Since December 2015 the Fed has increased the benchmark short-term rate five times ranging between 1.25% and 1.5% Meanwhile, inflation remains stubbornly low as Fed officials continue to attempt to reach their 2% goal. Recent numbers, however, indicate they might be making progress.
“Prices excluding volatile food and energy categories rose 2.6% in January on a six-month annualized basis, up from a 1.1% gain in July and one of the strongest periods in years,” explains the WSJ. The result: “We think that it is a good time to own the precious metals,” remarked the president of EverBank World Markets. “We are seeing a burgeoning middle class and more disposable income in India and China, which should lead to more physical demand,” he continued. However, for many, the motivation to hold gold as an inflationary hedge against anticipated rises in inflation is just one part of the picture. Recent stock market volatility has prompted many to revisit their asset class allocation.
While analysts’ outlooks for the medium term are still largely positive, the pervasive expectation is that we’re entering a period of increased volatility. Equity investors will probably see gains, but the terrain they must cross to get there will be rocky.
Some of the volatility we’ve already seen stems from wage data. That is, payroll reports showed a 2.9% gain in average hourly earnings marking the highest annual rise since 2009. This news incited a sell-off in the equities market. Investors, it seems, fear that rising labor costs will defray corporate profits and temper share price appreciation. As a result, gold experienced a 1.6% increase on Wednesday while gold futures began trading at multi-year highs.
Meanwhile, many expect the Fed to make a minimum of three more interest rate increases this year. These expectations, however, are somewhat obscured by uncertainty surrounding the new Fed chairman Jerome Powell. Just weeks into his position, many are waiting to see how he behaves in response to the markets and broad economic data. At the same time, few expect any wild moves. Jerome and his staff have cited their intention to rigorously review all data before making any impactful decisions regarding rates.
“The market is starting to fall in love with inflation trades again.
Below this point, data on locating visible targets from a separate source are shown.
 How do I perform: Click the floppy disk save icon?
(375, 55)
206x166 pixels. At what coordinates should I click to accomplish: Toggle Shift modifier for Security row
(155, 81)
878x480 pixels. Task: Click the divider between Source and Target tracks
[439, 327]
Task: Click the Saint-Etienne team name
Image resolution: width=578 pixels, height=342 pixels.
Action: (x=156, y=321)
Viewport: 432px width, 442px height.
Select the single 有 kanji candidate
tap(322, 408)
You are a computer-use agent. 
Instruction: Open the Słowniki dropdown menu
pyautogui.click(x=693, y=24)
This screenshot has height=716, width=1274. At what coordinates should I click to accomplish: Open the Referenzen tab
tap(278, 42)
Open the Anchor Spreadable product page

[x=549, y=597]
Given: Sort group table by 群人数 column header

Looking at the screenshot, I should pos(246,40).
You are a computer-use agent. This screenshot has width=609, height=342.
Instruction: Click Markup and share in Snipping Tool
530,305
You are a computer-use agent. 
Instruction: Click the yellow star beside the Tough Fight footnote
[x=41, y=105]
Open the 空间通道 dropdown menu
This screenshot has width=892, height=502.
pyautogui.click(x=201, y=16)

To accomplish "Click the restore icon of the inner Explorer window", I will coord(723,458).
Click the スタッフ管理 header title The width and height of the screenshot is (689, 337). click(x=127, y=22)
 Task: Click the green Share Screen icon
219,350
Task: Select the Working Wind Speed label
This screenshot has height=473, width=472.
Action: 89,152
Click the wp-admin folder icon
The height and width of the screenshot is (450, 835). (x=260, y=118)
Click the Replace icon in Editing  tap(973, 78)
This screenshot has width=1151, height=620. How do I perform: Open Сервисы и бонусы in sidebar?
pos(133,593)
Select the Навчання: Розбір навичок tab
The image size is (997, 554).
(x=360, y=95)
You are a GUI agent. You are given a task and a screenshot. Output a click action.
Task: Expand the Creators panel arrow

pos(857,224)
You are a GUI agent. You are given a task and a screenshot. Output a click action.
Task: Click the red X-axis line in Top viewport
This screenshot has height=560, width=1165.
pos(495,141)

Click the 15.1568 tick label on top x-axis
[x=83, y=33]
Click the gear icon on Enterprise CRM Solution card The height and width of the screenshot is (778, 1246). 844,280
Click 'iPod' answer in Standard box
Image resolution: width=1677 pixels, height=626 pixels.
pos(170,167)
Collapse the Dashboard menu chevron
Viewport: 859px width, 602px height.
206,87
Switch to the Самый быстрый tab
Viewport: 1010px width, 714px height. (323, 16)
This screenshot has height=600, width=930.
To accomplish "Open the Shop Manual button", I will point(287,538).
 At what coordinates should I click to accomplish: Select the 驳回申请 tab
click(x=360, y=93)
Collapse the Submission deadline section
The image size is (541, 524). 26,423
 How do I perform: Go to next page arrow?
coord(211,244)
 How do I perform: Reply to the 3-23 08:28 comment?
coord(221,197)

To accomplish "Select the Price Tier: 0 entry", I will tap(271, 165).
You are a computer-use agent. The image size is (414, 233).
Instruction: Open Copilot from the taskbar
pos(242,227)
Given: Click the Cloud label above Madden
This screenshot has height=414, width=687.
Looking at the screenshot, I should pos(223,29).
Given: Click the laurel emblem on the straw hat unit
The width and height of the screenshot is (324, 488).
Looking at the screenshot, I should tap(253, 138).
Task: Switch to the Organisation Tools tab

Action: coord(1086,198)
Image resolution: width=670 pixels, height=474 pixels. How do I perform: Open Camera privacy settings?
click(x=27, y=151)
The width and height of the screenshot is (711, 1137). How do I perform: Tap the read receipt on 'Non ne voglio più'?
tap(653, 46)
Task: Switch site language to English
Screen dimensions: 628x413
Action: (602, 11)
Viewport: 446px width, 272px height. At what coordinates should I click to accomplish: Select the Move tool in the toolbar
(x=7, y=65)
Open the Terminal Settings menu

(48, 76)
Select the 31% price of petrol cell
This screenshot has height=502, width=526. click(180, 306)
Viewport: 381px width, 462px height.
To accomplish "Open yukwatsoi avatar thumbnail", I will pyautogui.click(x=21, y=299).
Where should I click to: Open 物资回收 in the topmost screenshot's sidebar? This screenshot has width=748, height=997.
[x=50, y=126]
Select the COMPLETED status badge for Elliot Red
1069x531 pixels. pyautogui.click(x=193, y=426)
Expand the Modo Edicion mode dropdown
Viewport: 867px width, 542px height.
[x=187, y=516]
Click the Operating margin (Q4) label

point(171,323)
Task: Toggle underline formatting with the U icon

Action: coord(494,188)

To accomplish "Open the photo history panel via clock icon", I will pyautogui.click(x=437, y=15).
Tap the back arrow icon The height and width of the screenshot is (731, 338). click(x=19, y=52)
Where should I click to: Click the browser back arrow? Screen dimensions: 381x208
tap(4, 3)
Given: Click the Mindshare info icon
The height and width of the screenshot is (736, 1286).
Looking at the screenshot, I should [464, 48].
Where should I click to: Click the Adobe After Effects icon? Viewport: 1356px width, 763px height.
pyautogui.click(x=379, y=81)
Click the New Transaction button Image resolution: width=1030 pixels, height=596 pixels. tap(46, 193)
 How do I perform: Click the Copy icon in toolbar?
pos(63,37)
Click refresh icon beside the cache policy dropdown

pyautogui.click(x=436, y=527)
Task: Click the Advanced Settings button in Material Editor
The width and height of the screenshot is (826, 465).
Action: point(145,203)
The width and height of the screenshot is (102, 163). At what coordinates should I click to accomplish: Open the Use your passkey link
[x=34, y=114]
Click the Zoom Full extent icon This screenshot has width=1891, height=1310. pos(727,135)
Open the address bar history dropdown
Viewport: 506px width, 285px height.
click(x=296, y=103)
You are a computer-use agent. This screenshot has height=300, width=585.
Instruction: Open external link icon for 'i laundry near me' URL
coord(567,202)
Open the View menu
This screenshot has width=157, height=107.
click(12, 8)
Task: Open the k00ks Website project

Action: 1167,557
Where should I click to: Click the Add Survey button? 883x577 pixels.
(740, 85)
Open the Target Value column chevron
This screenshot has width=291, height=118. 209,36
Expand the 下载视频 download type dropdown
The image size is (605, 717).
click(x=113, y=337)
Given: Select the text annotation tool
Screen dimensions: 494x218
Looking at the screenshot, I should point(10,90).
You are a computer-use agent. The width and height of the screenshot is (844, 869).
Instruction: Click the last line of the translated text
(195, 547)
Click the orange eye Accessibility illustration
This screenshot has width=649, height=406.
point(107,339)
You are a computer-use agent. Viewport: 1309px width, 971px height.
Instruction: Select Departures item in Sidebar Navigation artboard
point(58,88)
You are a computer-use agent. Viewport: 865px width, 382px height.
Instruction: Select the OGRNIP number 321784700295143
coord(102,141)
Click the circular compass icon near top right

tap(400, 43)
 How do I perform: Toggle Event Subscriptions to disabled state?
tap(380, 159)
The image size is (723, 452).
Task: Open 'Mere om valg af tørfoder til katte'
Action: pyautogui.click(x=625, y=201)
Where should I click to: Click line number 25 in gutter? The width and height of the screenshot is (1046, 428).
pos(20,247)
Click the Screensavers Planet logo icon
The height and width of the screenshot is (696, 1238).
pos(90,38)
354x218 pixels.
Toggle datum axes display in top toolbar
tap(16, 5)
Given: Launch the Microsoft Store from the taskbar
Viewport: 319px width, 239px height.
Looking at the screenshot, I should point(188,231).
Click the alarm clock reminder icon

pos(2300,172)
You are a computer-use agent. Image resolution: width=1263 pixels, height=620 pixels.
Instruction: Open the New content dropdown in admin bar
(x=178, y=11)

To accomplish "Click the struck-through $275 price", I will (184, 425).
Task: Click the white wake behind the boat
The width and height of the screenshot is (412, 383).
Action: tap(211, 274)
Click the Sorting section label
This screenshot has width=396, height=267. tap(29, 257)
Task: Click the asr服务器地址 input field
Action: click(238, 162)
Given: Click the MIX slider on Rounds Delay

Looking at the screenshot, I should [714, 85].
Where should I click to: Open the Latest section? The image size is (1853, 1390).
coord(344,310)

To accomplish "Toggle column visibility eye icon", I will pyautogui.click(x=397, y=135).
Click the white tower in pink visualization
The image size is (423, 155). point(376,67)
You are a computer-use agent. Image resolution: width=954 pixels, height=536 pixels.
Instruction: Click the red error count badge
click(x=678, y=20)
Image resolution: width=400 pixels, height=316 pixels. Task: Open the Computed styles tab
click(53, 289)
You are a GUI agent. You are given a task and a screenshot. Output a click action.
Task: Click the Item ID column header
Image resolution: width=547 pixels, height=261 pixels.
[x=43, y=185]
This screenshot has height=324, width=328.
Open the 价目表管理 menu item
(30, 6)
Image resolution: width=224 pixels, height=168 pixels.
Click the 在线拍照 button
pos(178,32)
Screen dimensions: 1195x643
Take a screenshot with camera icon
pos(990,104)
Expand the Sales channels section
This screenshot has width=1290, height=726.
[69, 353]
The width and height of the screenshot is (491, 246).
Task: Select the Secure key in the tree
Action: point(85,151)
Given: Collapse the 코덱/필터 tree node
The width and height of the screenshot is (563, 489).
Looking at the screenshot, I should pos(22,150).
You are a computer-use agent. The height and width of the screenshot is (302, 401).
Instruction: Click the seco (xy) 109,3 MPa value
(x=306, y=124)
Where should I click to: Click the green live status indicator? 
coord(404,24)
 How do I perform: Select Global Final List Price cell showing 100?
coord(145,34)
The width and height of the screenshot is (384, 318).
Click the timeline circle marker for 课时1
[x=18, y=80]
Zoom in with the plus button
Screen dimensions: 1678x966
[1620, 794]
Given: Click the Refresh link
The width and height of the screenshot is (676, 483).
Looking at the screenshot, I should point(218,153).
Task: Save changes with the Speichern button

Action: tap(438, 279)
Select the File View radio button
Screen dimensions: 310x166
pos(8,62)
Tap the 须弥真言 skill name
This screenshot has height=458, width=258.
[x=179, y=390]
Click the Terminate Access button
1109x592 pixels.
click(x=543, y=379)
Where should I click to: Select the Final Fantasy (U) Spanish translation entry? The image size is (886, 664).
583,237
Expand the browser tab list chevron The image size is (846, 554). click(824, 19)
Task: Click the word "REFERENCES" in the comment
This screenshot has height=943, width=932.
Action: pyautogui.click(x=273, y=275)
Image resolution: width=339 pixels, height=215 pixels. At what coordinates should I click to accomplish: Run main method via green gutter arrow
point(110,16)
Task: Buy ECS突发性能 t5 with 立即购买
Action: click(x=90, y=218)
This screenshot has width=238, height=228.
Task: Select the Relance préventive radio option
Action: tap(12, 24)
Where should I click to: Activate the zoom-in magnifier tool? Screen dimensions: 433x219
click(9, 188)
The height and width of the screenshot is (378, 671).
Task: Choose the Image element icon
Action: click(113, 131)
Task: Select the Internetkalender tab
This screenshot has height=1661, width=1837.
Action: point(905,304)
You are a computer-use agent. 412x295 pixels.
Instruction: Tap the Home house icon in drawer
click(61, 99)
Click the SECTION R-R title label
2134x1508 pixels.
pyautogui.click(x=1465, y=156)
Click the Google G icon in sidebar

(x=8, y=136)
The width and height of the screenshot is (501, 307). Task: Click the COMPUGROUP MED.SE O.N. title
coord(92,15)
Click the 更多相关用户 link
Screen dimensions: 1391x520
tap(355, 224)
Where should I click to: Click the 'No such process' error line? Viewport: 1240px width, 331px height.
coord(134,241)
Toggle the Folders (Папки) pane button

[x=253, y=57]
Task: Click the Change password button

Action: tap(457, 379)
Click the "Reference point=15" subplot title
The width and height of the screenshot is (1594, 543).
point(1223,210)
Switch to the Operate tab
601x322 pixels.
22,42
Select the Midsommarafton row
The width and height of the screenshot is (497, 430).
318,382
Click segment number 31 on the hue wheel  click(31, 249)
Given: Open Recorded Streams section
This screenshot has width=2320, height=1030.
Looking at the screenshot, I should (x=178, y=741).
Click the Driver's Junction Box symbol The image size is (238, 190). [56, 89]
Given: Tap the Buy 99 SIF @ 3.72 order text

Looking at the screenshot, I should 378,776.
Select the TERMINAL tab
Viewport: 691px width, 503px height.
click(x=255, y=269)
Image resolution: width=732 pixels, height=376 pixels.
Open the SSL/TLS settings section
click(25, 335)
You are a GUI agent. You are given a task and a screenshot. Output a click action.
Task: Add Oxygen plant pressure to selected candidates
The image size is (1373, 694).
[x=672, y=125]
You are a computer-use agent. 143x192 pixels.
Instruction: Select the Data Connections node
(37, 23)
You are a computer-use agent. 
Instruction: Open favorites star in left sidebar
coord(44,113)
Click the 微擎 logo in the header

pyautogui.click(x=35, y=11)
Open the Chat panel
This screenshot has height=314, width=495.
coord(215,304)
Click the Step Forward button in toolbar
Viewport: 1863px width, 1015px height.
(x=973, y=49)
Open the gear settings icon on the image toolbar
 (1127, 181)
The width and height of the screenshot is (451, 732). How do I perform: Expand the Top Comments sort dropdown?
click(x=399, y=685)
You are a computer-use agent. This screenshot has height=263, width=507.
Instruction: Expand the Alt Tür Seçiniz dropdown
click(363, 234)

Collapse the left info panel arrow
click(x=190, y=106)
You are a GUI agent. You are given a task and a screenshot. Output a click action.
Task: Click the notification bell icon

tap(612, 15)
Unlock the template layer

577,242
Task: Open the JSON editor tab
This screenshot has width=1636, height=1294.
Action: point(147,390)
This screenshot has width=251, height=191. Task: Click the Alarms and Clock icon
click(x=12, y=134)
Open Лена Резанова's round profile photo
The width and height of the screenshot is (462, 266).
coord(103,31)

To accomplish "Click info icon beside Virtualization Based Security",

Gold could be the standout performer this year if that’s the case,” remarked the head of portfolio management services at Adroit Financial Services.
In these modern times, however, we have other options like headline-grabbing Bitcoin. Can the digital currency also act as an inflation hedge? Likely not. As the Financial Times puts it, gold is “Universally accepted as a global and long-term store of value and one that doesn’t demand a password when you want to dig it out from under your bed. It’s pretty; it’s useful; it’s really hard to fake; it’s easy to change into a fractional currency; and, crucially, it has history. An ounce of gold has, give or take, hung on to its purchasing power for thousands of years.”